La contestation du projet met en exergue le paradoxe axiologique qui traverse le gouvernement canadien : d’une part, la force d’inertie d’une orthopraxie néolibérale, héritière directe du libéralisme d’un Pierre Eliott Trudeau (le père de l’actuel Premier ministre), fondée sur le productivisme et l’action de l’État pour décloisonner le marché, au mépris des considérations écologistes ; et d’autre part, la montée en puissance symbolique ces dernières années d’une construction diégétique autour de politiques de protection de l’environnement. Cette communication politique autour de mesures écologistes est d’autant plus efficace qu’elle frappe les esprits en s’opposant diamétralement au climato-scepticisme de l’ancien Premier ministre conservateur, Stephen Harper, lequel en son temps avait rejeté le protocole de Kyoto, défendu l’exploitation des sables bitumineux et tenté d’écarter les militants écologistes de l’espace public.

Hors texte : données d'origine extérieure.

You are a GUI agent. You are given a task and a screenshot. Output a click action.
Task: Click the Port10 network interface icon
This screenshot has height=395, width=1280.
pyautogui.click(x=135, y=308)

Dit d’une autre manière, Justin Trudeau est tiraillé entre un néolibéralisme débridé, écologiquement néfaste par essence mais idéologiquement puissant, et le capital politique que procure la mise en place d’une politique de protection de l’environnement, tant sur la scène politique intérieure que dans le jeu des relations internationales. Alors que Donald Trump apparaît comme un dirigeant imprévisible à tous égards et fait montre de mépris vis-à-vis des valeurs partagées par les démocraties libérales, le Canada a une carte à jouer : faire entendre sa voix et accroître son autorité politique dans le concert des nations, au moment où les sociétés occidentales sont travaillées par des courants anti-libéraux, de droite comme de gauche.

Seulement, le Canada n’est pas épargné par la montée de courants de pensée illibéraux dans sa société. Le printemps érable de 2012 n’en est qu’un exemple. Certains militants de gauche, alliés circonstanciels ou plus durables des séparatistes, gardent un poids politique notable au Québec. Le modèle multiculturaliste, qui s’est imposé au Canada comme une valeur dominante et identificatoire de la société, est lui-même attaqué ; en particulier par des courants islamophobes qui, sous prétexte de défendre la laïcité, aspirent tacitement au retour d’une société blanche mythifiée de tradition chrétienne. Ces courants contestataires mettent en lumière les contradictions qui parcourent la société canadienne jusqu’au sommet de l’État et irriguent l’ensemble des démocraties libérales. Des contradictions qui se résument à une alternative : abandonner ou maintenir les « frontières ».